How fast are LLM inference engines anyway? — Charles Frye, Modal

The Evolution of Open Models and Inference Engines 00:19

  • The AI Engineer Summit has shifted from focusing on OpenAI wrappers to open models like Llama, Quen, and Deep Seek, which have significantly improved in quality, making self-hosting viable.
  • The software stack for running language models has also advanced rapidly, incorporating complex techniques like KV caching, multi-token prediction, and speculative decoding, which are difficult to implement manually.
  • The combination of high-quality open-source models and advanced inference engines (VLM, SGLang, Tensor TLM) means there's less need for proprietary models unless specific requirements like air-gapped systems or government use cases exist.

Past Predictions and Current Reality 03:06

  • A prediction from 2023 stated that if capability requirements saturate, open models would catch up to and dominate proprietary ones, similar to operating systems or databases.
  • This prediction has proven true, with open models reaching a "good enough" capability level.
  • Early LLM inference libraries have mostly disappeared, but VLM has remained a consistent and good option.

Benchmarking LLM Performance with LLM Almanac 04:52

  • Modal developed a benchmarking tool and the LLM Almanac (modal.com/llmalmanac) to answer common questions about the performance of open models on various engines and context lengths.
  • The almanac provides detailed benchmarking methodology, open-source code, and an executive summary of results.
  • The tool allows users to select models and engines to view performance metrics like requests per second and first token latency, with initial results based on out-of-the-box performance.

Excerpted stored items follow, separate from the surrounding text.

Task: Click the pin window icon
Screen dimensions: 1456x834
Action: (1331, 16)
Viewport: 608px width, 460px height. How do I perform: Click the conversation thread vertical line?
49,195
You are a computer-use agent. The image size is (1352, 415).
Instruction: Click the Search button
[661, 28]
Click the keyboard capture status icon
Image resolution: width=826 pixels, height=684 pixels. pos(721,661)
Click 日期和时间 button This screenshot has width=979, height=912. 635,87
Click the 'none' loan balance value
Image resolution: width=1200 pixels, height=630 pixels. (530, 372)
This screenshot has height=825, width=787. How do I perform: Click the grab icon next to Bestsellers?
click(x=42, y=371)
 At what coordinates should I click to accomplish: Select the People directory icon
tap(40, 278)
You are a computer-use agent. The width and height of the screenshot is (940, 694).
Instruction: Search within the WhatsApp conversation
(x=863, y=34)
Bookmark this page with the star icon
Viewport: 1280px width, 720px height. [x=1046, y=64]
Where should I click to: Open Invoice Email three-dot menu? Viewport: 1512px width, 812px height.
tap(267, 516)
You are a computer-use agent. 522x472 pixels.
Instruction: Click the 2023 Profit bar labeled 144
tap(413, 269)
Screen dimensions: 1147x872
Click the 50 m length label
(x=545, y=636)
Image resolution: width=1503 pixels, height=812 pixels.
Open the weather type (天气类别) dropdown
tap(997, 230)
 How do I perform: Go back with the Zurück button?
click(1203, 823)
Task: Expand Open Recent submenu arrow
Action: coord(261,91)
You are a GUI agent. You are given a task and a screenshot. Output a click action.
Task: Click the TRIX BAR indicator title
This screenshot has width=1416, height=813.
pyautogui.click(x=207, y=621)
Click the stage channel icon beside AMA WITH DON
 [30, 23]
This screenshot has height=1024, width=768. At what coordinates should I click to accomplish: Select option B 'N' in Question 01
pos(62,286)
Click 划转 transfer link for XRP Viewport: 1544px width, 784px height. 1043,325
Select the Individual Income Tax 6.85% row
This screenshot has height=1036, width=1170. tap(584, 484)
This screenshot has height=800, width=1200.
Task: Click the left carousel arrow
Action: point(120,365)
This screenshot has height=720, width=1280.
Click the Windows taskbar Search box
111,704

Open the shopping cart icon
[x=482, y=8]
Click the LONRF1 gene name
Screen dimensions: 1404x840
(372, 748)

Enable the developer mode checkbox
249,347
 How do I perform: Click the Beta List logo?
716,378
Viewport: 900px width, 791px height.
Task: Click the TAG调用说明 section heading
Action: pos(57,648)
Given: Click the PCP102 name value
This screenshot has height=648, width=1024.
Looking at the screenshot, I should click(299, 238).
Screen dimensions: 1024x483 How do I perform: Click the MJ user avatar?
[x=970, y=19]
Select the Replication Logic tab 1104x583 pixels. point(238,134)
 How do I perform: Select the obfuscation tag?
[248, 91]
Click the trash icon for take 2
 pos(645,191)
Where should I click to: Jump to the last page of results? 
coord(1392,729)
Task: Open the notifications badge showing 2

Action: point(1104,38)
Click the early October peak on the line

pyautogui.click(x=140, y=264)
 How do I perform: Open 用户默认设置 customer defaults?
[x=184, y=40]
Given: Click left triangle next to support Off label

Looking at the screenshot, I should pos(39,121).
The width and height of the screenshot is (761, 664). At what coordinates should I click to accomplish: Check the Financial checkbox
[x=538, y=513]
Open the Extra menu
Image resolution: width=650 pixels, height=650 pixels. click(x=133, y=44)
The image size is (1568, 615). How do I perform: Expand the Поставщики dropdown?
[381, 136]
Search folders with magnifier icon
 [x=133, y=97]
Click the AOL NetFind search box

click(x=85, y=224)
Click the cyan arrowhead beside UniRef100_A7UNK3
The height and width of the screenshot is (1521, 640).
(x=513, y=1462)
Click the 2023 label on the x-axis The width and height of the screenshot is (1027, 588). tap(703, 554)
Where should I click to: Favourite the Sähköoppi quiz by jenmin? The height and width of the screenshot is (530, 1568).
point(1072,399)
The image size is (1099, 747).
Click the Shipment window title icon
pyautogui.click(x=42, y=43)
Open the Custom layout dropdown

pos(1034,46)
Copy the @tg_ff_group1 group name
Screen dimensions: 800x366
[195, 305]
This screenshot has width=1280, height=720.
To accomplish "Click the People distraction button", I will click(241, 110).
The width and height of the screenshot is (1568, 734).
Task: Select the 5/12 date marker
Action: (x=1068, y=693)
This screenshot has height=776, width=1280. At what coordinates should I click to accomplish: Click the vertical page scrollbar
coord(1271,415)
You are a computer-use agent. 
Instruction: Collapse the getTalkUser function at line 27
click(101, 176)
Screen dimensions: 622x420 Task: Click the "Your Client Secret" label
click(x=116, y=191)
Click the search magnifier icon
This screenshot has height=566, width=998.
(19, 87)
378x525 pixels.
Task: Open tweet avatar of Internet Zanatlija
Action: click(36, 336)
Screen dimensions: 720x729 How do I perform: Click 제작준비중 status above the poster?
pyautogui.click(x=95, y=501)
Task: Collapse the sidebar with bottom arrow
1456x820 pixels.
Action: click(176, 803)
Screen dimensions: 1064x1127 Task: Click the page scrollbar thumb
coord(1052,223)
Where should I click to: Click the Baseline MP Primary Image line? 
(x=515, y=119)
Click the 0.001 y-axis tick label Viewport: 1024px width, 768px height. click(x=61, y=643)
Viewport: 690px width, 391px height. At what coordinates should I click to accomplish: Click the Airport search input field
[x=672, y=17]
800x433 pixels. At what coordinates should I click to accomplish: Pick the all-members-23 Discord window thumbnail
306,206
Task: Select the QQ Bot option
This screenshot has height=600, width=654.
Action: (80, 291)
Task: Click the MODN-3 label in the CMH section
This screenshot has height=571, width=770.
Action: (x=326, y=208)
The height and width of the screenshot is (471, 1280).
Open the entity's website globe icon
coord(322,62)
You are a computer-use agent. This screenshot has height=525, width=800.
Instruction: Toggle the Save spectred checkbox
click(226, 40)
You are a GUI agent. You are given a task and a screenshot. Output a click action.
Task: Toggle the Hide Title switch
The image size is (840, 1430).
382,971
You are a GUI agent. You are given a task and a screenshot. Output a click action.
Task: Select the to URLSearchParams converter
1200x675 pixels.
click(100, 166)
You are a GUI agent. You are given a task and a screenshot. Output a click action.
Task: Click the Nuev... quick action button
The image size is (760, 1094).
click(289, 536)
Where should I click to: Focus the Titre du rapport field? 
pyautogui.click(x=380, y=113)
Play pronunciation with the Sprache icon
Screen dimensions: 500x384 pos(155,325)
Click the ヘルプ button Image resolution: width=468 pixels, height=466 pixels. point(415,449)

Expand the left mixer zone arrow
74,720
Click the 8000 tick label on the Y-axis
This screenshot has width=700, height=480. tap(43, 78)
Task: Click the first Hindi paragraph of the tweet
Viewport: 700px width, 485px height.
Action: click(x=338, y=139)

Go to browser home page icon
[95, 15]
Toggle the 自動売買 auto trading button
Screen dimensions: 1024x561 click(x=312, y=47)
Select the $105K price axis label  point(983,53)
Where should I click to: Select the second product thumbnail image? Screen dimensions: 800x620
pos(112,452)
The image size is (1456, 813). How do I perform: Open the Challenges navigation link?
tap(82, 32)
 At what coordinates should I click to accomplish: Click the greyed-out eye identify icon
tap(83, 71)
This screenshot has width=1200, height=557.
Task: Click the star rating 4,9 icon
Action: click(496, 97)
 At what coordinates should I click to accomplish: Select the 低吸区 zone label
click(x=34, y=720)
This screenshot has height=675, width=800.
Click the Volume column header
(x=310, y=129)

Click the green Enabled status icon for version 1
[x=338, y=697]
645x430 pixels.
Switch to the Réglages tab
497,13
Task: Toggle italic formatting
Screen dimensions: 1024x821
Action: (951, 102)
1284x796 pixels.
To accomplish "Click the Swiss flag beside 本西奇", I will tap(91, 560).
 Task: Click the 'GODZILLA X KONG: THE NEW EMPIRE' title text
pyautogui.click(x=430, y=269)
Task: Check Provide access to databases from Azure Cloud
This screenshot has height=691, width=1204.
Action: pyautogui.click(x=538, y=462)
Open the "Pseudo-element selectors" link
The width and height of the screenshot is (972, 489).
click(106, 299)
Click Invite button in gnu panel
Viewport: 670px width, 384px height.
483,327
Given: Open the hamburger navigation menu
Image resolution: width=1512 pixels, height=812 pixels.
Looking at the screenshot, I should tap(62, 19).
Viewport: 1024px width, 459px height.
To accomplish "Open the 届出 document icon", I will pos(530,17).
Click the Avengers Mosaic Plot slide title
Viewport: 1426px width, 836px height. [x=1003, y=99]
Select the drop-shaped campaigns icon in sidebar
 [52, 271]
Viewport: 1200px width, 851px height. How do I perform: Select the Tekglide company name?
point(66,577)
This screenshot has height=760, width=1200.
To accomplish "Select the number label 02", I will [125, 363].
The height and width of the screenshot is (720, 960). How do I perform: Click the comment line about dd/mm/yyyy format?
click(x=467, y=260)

Key Performance Insights 10:46

  • A significant difference in throughput is observed between "reasoning workloads" (more tokens generated) and "RAG workloads" (more tokens in context).
  • Workloads dominated by context (e.g., 1024 tokens in, 128 tokens out) show much higher throughput (e.g., 4x improvement) compared to generation-heavy workloads (e.g., 128 tokens in, 1024 tokens out).
  • This performance difference is attributed to the nature of Transformer architecture, where large matrix multiplications in prefill are more efficient than auto-regressive decoding.
  • Time to first token latency remains almost identical even with a 10x increase in input tokens, suggesting that maximizing context over generation can be a "free lunch" for improving performance and meeting latency SLAs.

Benchmarking Methodology and Scaling 14:39

  • The presented throughput numbers are per replica (per GPU, e.g., one H100), meaning total throughput is achieved by scaling out (adding more GPUs) rather than scaling up.
  • The benchmarking methodology involves measuring maximum throughput by sending a large batch of requests and allowing the engine to process them with maximum parallelism.
  • Minimum latency is determined by sending one request at a time and waiting for its completion, with the reported numbers sweeping between these two extremes.